_Exercise goal:_ Count the lines of the records below that contain the string "height", treating uppercase and lowercase letters as distinct. Give only the number.

_Data to process:_
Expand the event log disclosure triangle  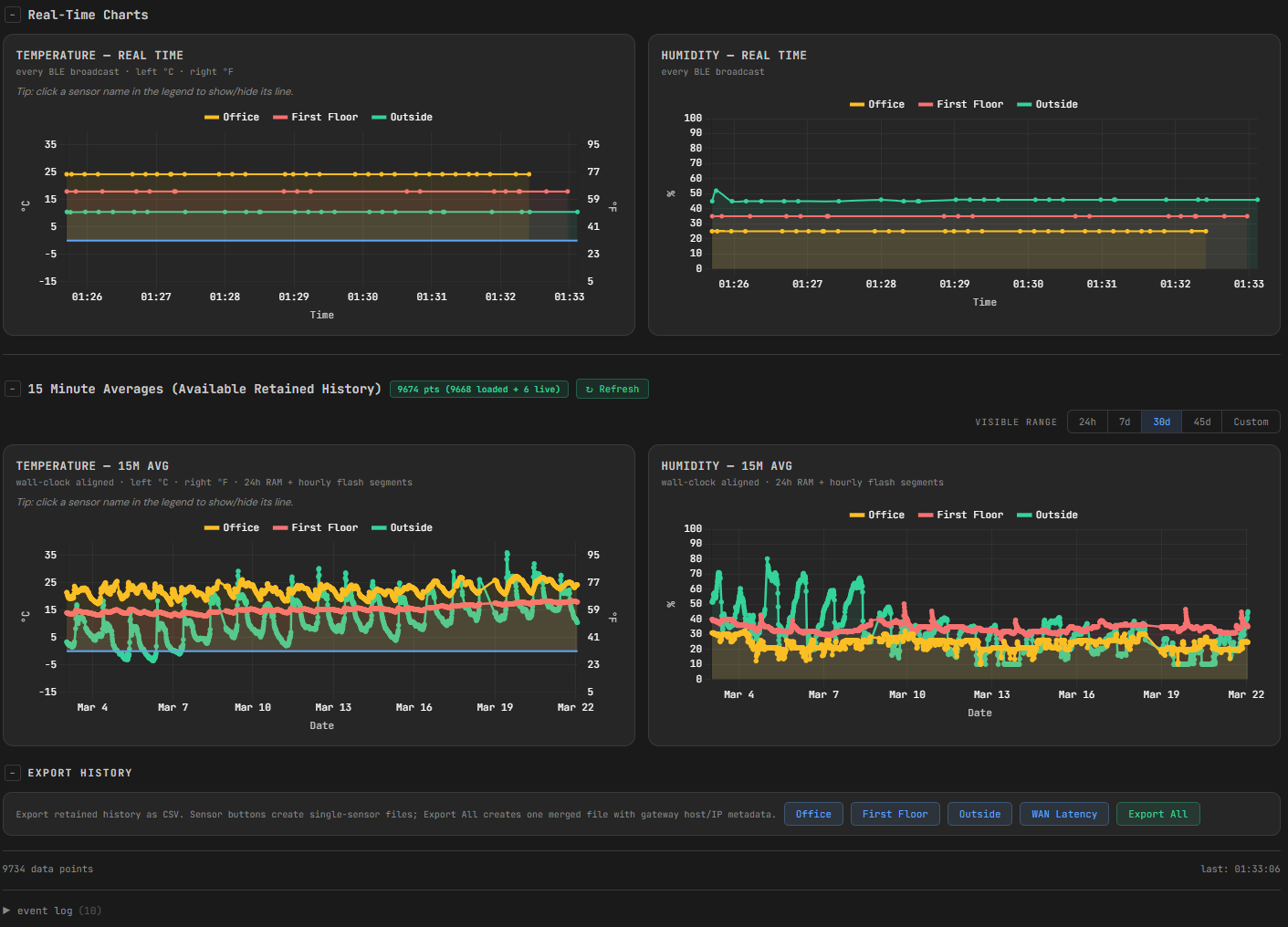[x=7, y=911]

* * *

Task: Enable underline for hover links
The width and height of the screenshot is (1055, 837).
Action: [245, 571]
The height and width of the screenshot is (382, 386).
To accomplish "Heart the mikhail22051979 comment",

_Solved problem:_ 2